Task to carry out >>
Wherever a line in the records below contains "agent", copy that line.

Data to examine >>
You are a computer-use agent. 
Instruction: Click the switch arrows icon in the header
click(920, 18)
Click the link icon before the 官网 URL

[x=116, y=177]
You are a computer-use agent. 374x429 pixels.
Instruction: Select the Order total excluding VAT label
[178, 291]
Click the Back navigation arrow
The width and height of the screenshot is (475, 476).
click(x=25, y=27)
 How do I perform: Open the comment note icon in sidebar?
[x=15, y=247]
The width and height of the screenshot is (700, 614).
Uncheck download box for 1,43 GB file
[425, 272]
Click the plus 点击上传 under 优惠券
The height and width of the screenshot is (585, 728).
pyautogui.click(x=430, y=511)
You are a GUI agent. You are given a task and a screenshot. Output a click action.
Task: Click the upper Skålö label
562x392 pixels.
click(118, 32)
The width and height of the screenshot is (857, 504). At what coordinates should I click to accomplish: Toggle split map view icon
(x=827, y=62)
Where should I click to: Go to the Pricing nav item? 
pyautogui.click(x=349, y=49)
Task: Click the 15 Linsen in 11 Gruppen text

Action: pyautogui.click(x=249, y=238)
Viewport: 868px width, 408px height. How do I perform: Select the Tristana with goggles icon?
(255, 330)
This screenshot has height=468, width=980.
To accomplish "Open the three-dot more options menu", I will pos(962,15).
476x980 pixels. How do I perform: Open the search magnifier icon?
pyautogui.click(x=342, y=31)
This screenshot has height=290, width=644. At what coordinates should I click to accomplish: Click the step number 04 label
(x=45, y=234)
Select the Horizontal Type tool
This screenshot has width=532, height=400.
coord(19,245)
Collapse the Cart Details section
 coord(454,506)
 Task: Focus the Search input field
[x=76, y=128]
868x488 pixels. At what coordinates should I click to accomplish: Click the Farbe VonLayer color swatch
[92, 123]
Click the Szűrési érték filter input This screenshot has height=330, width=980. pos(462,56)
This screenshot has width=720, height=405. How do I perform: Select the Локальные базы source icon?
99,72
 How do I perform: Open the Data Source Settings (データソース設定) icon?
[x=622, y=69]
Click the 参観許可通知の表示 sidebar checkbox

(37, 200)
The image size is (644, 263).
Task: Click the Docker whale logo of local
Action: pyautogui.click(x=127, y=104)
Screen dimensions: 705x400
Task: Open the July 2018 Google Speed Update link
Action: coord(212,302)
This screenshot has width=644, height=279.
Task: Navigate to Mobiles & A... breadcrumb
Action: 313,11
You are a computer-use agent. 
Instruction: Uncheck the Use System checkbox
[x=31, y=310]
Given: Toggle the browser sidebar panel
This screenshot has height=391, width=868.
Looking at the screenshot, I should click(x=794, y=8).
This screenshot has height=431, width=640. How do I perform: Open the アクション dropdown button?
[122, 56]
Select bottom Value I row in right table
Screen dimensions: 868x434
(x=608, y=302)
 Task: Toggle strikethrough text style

Result of the task >>
You are a computer-use agent. 
You are a computer-use agent. 374x429 pixels.
You are a GUI agent. You are given a task and a screenshot. Output a click action.
You are a computer-use agent. 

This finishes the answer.